* SUPPLIED RECORDS *
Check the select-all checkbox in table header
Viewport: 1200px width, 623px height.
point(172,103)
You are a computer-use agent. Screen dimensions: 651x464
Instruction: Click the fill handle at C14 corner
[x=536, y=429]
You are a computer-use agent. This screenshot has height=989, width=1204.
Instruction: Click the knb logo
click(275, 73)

==

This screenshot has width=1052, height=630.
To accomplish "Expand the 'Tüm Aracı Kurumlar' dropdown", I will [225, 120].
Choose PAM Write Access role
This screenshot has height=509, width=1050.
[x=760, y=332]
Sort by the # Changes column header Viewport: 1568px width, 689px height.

...

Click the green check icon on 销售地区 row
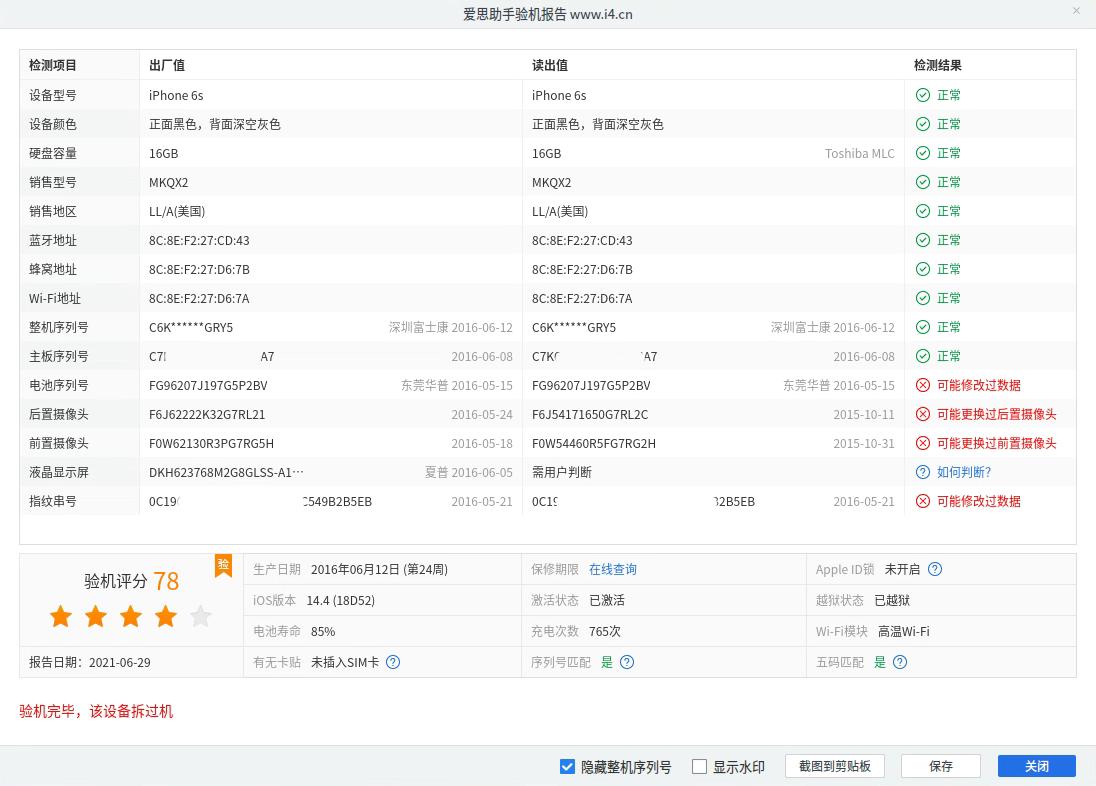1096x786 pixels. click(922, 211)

* TASK DETAILS *
List the lines of the records where "agent" occurs.

* COMPLETED EXERCISE *
You are a computer-use agent. Screen dimensions: 651x464
You are a computer-use agent. This screenshot has height=989, width=1204.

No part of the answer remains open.